Assignment ▸ Output the full listing below, keeping each line exact.

Data extracts ▸
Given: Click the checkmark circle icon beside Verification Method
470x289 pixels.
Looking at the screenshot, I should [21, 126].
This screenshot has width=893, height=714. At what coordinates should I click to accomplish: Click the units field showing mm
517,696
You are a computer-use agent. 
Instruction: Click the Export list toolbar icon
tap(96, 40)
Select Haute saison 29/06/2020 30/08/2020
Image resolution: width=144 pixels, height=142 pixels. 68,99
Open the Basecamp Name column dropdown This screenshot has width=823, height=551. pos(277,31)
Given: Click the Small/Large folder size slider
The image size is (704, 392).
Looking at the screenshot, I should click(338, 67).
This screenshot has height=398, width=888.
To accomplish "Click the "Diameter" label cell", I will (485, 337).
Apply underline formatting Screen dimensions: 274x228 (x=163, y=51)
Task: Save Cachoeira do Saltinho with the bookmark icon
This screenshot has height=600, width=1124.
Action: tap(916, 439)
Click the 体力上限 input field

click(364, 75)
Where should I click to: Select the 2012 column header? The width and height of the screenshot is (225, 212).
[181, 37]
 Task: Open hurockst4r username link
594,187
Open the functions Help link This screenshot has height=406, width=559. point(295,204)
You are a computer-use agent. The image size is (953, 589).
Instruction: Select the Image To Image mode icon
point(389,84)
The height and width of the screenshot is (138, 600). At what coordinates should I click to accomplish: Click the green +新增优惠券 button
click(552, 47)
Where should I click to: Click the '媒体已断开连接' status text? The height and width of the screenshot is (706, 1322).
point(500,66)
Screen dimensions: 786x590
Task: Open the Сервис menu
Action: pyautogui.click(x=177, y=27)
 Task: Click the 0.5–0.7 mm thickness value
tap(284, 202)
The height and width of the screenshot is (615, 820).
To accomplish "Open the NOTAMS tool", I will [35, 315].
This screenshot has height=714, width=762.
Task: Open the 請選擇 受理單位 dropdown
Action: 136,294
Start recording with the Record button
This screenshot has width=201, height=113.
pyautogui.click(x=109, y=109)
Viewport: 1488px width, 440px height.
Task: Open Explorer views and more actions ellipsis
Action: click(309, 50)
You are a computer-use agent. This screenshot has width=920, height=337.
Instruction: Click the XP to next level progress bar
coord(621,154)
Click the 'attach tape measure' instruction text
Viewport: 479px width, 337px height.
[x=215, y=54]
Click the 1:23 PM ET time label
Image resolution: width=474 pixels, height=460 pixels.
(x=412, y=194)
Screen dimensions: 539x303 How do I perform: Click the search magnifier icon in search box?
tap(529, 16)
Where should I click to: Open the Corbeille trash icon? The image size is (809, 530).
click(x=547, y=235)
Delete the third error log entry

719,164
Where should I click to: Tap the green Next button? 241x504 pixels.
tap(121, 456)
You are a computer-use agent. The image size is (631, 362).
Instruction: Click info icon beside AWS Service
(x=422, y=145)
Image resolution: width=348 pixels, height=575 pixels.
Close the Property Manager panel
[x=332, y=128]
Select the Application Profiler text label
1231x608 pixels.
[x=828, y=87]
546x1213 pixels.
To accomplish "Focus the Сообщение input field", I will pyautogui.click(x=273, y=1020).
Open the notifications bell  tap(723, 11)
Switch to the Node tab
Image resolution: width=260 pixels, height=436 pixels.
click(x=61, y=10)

Task answer ▸
Given: Click the checkmark circle icon beside Verification Method
470x289 pixels.
Looking at the screenshot, I should [21, 126].
This screenshot has width=893, height=714. At what coordinates should I click to accomplish: Click the units field showing mm
517,696
You are a computer-use agent. 
Instruction: Click the Export list toolbar icon
tap(96, 40)
Select Haute saison 29/06/2020 30/08/2020
Image resolution: width=144 pixels, height=142 pixels. 68,99
Open the Basecamp Name column dropdown This screenshot has width=823, height=551. pos(277,31)
Given: Click the Small/Large folder size slider
The image size is (704, 392).
Looking at the screenshot, I should click(338, 67).
This screenshot has height=398, width=888.
To accomplish "Click the "Diameter" label cell", I will (485, 337).
Apply underline formatting Screen dimensions: 274x228 (x=163, y=51)
Task: Save Cachoeira do Saltinho with the bookmark icon
This screenshot has height=600, width=1124.
Action: tap(916, 439)
Click the 体力上限 input field

click(364, 75)
Where should I click to: Select the 2012 column header? The width and height of the screenshot is (225, 212).
[181, 37]
 Task: Open hurockst4r username link
594,187
Open the functions Help link This screenshot has height=406, width=559. point(295,204)
You are a computer-use agent. The image size is (953, 589).
Instruction: Select the Image To Image mode icon
point(389,84)
The height and width of the screenshot is (138, 600). At what coordinates should I click to accomplish: Click the green +新增优惠券 button
click(552, 47)
Where should I click to: Click the '媒体已断开连接' status text? The height and width of the screenshot is (706, 1322).
point(500,66)
Screen dimensions: 786x590
Task: Open the Сервис menu
Action: pyautogui.click(x=177, y=27)
 Task: Click the 0.5–0.7 mm thickness value
tap(284, 202)
The height and width of the screenshot is (615, 820).
To accomplish "Open the NOTAMS tool", I will [35, 315].
This screenshot has height=714, width=762.
Task: Open the 請選擇 受理單位 dropdown
Action: 136,294
Start recording with the Record button
This screenshot has width=201, height=113.
pyautogui.click(x=109, y=109)
Viewport: 1488px width, 440px height.
Task: Open Explorer views and more actions ellipsis
Action: click(309, 50)
You are a computer-use agent. This screenshot has width=920, height=337.
Instruction: Click the XP to next level progress bar
coord(621,154)
Click the 'attach tape measure' instruction text
Viewport: 479px width, 337px height.
[x=215, y=54]
Click the 1:23 PM ET time label
Image resolution: width=474 pixels, height=460 pixels.
(x=412, y=194)
Screen dimensions: 539x303 How do I perform: Click the search magnifier icon in search box?
tap(529, 16)
Where should I click to: Open the Corbeille trash icon? The image size is (809, 530).
click(x=547, y=235)
Delete the third error log entry

719,164
Where should I click to: Tap the green Next button? 241x504 pixels.
tap(121, 456)
You are a computer-use agent. The image size is (631, 362).
Instruction: Click info icon beside AWS Service
(x=422, y=145)
Image resolution: width=348 pixels, height=575 pixels.
Close the Property Manager panel
[x=332, y=128]
Select the Application Profiler text label
1231x608 pixels.
[x=828, y=87]
546x1213 pixels.
To accomplish "Focus the Сообщение input field", I will pyautogui.click(x=273, y=1020).
Open the notifications bell  tap(723, 11)
Switch to the Node tab
Image resolution: width=260 pixels, height=436 pixels.
click(x=61, y=10)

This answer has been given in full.